▶ **Required action**
Look through the material that follows and show every line with the string "agent".

▶ **Given data**
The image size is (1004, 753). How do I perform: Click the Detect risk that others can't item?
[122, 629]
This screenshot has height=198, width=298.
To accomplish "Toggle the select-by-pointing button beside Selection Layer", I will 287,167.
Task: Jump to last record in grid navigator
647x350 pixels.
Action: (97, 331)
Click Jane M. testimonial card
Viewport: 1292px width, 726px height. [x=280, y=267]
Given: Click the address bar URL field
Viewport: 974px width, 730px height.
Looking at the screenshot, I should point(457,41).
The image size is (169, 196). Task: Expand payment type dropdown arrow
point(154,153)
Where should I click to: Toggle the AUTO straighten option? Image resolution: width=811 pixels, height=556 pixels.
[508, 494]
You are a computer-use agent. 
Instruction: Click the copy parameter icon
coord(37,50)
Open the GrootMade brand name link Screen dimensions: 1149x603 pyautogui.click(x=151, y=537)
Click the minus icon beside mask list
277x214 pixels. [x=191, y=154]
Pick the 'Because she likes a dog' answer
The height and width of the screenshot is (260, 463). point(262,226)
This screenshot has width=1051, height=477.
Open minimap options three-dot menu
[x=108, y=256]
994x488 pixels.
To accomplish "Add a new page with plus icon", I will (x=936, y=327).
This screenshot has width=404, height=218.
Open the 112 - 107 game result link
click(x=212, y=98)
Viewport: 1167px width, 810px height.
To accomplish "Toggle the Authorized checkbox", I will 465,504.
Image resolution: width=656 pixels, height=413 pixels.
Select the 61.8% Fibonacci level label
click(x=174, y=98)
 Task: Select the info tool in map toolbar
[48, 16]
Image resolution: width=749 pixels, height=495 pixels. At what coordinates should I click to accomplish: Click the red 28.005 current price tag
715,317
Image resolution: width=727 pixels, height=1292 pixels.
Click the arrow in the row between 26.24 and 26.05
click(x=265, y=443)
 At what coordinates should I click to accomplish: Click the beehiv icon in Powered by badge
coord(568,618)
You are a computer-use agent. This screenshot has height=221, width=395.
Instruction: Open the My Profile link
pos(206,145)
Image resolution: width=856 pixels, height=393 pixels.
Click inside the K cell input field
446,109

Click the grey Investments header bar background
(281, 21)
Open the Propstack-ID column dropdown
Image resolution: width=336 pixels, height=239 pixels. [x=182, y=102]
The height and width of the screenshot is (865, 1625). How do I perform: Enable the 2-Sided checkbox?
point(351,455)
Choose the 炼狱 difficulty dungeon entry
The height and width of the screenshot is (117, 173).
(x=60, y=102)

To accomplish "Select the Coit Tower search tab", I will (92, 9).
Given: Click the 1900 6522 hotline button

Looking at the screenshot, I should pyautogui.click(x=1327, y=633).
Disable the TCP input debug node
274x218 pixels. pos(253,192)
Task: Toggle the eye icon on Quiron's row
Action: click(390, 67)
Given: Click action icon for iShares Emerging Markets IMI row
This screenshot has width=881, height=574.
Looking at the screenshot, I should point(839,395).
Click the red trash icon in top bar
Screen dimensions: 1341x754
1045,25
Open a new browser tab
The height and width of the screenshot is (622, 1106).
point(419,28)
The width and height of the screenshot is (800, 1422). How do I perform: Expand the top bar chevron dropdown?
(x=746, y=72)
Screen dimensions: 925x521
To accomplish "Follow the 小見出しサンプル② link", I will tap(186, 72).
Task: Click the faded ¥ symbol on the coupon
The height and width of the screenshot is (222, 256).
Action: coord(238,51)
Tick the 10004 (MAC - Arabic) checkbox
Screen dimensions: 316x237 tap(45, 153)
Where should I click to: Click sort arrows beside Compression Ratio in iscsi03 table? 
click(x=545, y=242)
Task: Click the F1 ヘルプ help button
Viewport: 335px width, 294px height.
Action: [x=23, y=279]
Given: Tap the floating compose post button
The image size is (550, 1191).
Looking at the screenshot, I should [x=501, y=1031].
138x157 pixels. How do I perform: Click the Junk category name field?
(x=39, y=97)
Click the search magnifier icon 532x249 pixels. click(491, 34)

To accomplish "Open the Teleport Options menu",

▶ **Result of the task**
You are a computer-use agent. 
You are a computer-use agent. This screenshot has height=221, width=395.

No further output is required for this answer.